--- Exercise instructions ---
Nothing in the records should change; write them all out exactly.

--- Records for this exercise ---
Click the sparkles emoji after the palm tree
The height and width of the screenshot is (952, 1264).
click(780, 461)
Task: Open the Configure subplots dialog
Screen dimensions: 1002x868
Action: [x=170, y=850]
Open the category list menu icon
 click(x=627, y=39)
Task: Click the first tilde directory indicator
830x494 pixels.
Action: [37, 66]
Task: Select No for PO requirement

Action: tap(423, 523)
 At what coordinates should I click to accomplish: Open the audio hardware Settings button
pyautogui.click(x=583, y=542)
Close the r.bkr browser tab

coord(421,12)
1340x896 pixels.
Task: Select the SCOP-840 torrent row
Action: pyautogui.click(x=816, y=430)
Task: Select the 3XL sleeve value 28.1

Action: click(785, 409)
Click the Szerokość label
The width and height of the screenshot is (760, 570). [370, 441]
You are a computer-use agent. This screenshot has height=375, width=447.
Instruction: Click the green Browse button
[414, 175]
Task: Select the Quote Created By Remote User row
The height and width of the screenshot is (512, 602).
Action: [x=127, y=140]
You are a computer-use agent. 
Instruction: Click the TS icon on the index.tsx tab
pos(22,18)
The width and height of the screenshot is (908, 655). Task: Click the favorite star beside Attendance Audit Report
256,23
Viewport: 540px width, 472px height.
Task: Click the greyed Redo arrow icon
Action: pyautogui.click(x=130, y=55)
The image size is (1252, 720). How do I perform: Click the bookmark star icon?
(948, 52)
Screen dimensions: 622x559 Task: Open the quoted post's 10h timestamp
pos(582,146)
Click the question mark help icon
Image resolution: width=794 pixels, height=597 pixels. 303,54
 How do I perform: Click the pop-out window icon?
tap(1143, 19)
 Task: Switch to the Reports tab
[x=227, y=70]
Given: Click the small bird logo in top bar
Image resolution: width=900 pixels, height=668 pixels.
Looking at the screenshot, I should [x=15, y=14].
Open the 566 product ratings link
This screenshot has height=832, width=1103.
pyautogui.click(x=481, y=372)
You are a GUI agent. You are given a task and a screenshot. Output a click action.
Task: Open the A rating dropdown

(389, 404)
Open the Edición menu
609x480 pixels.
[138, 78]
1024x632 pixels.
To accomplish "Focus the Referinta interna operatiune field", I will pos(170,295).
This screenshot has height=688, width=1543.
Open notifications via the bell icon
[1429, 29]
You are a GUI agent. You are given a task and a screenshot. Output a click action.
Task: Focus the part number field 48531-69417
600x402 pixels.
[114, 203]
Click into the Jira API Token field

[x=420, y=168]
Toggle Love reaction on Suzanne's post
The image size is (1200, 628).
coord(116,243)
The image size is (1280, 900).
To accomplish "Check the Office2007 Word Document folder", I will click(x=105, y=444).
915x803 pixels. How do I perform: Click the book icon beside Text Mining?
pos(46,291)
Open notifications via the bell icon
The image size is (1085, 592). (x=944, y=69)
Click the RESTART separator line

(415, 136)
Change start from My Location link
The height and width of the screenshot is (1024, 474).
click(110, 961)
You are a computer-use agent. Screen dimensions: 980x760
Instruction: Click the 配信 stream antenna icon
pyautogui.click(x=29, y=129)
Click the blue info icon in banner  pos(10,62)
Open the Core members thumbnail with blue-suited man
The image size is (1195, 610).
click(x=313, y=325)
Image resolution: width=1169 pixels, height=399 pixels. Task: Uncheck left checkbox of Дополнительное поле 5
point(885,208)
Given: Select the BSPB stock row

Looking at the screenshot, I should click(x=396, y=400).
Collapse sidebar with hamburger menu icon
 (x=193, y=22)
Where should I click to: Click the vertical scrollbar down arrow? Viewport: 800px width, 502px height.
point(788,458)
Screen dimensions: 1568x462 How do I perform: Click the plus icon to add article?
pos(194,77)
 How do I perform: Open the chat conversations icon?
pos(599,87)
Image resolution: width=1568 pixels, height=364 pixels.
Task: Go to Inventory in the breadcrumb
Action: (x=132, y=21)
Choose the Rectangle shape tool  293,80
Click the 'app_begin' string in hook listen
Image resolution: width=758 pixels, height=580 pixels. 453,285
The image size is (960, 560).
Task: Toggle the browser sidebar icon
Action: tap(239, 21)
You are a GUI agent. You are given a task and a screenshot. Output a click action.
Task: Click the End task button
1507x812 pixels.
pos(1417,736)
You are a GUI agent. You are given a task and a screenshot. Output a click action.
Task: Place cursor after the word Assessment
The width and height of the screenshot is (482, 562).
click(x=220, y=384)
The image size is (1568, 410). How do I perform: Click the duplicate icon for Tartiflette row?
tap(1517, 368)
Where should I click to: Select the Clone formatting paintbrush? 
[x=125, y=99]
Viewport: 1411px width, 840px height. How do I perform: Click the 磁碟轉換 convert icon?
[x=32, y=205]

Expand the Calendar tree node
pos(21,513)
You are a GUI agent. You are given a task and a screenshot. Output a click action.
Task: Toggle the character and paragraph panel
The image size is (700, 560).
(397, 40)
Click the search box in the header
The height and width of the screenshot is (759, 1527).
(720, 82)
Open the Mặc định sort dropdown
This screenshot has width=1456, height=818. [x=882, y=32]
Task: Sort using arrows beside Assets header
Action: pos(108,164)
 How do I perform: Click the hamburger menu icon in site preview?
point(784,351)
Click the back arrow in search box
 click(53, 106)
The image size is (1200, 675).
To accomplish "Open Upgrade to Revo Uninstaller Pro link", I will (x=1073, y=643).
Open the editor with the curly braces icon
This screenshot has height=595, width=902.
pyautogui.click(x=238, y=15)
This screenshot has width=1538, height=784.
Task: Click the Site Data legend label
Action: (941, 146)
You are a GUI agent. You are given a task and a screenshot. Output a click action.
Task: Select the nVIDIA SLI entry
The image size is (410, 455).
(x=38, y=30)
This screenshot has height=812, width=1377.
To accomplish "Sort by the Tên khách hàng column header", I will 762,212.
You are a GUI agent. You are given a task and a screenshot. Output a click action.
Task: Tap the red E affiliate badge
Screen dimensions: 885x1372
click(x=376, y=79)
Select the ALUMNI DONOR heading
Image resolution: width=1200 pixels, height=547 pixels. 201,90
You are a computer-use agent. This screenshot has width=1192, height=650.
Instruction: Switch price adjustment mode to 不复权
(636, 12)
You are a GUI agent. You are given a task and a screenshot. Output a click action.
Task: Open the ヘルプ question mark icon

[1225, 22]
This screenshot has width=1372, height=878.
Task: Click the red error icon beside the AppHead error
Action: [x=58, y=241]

--- Exercise solution ---
Click the sparkles emoji after the palm tree
The height and width of the screenshot is (952, 1264).
click(780, 461)
Task: Open the Configure subplots dialog
Screen dimensions: 1002x868
Action: [x=170, y=850]
Open the category list menu icon
 click(x=627, y=39)
Task: Click the first tilde directory indicator
830x494 pixels.
Action: [37, 66]
Task: Select No for PO requirement

Action: tap(423, 523)
 At what coordinates should I click to accomplish: Open the audio hardware Settings button
pyautogui.click(x=583, y=542)
Close the r.bkr browser tab

coord(421,12)
1340x896 pixels.
Task: Select the SCOP-840 torrent row
Action: pyautogui.click(x=816, y=430)
Task: Select the 3XL sleeve value 28.1

Action: click(785, 409)
Click the Szerokość label
The width and height of the screenshot is (760, 570). [370, 441]
You are a computer-use agent. This screenshot has height=375, width=447.
Instruction: Click the green Browse button
[414, 175]
Task: Select the Quote Created By Remote User row
The height and width of the screenshot is (512, 602).
Action: [x=127, y=140]
You are a computer-use agent. 
Instruction: Click the TS icon on the index.tsx tab
pos(22,18)
The width and height of the screenshot is (908, 655). Task: Click the favorite star beside Attendance Audit Report
256,23
Viewport: 540px width, 472px height.
Task: Click the greyed Redo arrow icon
Action: pyautogui.click(x=130, y=55)
The image size is (1252, 720). How do I perform: Click the bookmark star icon?
(948, 52)
Screen dimensions: 622x559 Task: Open the quoted post's 10h timestamp
pos(582,146)
Click the question mark help icon
Image resolution: width=794 pixels, height=597 pixels. 303,54
 How do I perform: Click the pop-out window icon?
tap(1143, 19)
 Task: Switch to the Reports tab
[x=227, y=70]
Given: Click the small bird logo in top bar
Image resolution: width=900 pixels, height=668 pixels.
Looking at the screenshot, I should [x=15, y=14].
Open the 566 product ratings link
This screenshot has height=832, width=1103.
pyautogui.click(x=481, y=372)
You are a GUI agent. You are given a task and a screenshot. Output a click action.
Task: Open the A rating dropdown

(389, 404)
Open the Edición menu
609x480 pixels.
[138, 78]
1024x632 pixels.
To accomplish "Focus the Referinta interna operatiune field", I will pos(170,295).
This screenshot has height=688, width=1543.
Open notifications via the bell icon
[1429, 29]
You are a GUI agent. You are given a task and a screenshot. Output a click action.
Task: Focus the part number field 48531-69417
600x402 pixels.
[114, 203]
Click into the Jira API Token field

[x=420, y=168]
Toggle Love reaction on Suzanne's post
The image size is (1200, 628).
coord(116,243)
The image size is (1280, 900).
To accomplish "Check the Office2007 Word Document folder", I will click(x=105, y=444).
915x803 pixels. How do I perform: Click the book icon beside Text Mining?
pos(46,291)
Open notifications via the bell icon
The image size is (1085, 592). (x=944, y=69)
Click the RESTART separator line

(415, 136)
Change start from My Location link
The height and width of the screenshot is (1024, 474).
click(110, 961)
You are a computer-use agent. Screen dimensions: 980x760
Instruction: Click the 配信 stream antenna icon
pyautogui.click(x=29, y=129)
Click the blue info icon in banner  pos(10,62)
Open the Core members thumbnail with blue-suited man
The image size is (1195, 610).
click(x=313, y=325)
Image resolution: width=1169 pixels, height=399 pixels. Task: Uncheck left checkbox of Дополнительное поле 5
point(885,208)
Given: Select the BSPB stock row

Looking at the screenshot, I should click(x=396, y=400).
Collapse sidebar with hamburger menu icon
 (x=193, y=22)
Where should I click to: Click the vertical scrollbar down arrow? Viewport: 800px width, 502px height.
point(788,458)
Screen dimensions: 1568x462 How do I perform: Click the plus icon to add article?
pos(194,77)
 How do I perform: Open the chat conversations icon?
pos(599,87)
Image resolution: width=1568 pixels, height=364 pixels.
Task: Go to Inventory in the breadcrumb
Action: (x=132, y=21)
Choose the Rectangle shape tool  293,80
Click the 'app_begin' string in hook listen
Image resolution: width=758 pixels, height=580 pixels. 453,285
The image size is (960, 560).
Task: Toggle the browser sidebar icon
Action: tap(239, 21)
You are a GUI agent. You are given a task and a screenshot. Output a click action.
Task: Click the End task button
1507x812 pixels.
pos(1417,736)
You are a GUI agent. You are given a task and a screenshot. Output a click action.
Task: Place cursor after the word Assessment
The width and height of the screenshot is (482, 562).
click(x=220, y=384)
The image size is (1568, 410). How do I perform: Click the duplicate icon for Tartiflette row?
tap(1517, 368)
Where should I click to: Select the Clone formatting paintbrush? 
[x=125, y=99]
Viewport: 1411px width, 840px height. How do I perform: Click the 磁碟轉換 convert icon?
[x=32, y=205]

Expand the Calendar tree node
pos(21,513)
You are a GUI agent. You are given a task and a screenshot. Output a click action.
Task: Toggle the character and paragraph panel
The image size is (700, 560).
(397, 40)
Click the search box in the header
The height and width of the screenshot is (759, 1527).
(720, 82)
Open the Mặc định sort dropdown
This screenshot has width=1456, height=818. [x=882, y=32]
Task: Sort using arrows beside Assets header
Action: pos(108,164)
 How do I perform: Click the hamburger menu icon in site preview?
point(784,351)
Click the back arrow in search box
 click(53, 106)
The image size is (1200, 675).
To accomplish "Open Upgrade to Revo Uninstaller Pro link", I will (x=1073, y=643).
Open the editor with the curly braces icon
This screenshot has height=595, width=902.
pyautogui.click(x=238, y=15)
This screenshot has width=1538, height=784.
Task: Click the Site Data legend label
Action: (941, 146)
You are a GUI agent. You are given a task and a screenshot. Output a click action.
Task: Select the nVIDIA SLI entry
The image size is (410, 455).
(x=38, y=30)
This screenshot has height=812, width=1377.
To accomplish "Sort by the Tên khách hàng column header", I will 762,212.
You are a GUI agent. You are given a task and a screenshot. Output a click action.
Task: Tap the red E affiliate badge
Screen dimensions: 885x1372
click(x=376, y=79)
Select the ALUMNI DONOR heading
Image resolution: width=1200 pixels, height=547 pixels. 201,90
You are a computer-use agent. This screenshot has width=1192, height=650.
Instruction: Switch price adjustment mode to 不复权
(636, 12)
You are a GUI agent. You are given a task and a screenshot. Output a click action.
Task: Open the ヘルプ question mark icon

[1225, 22]
This screenshot has width=1372, height=878.
Task: Click the red error icon beside the AppHead error
Action: [x=58, y=241]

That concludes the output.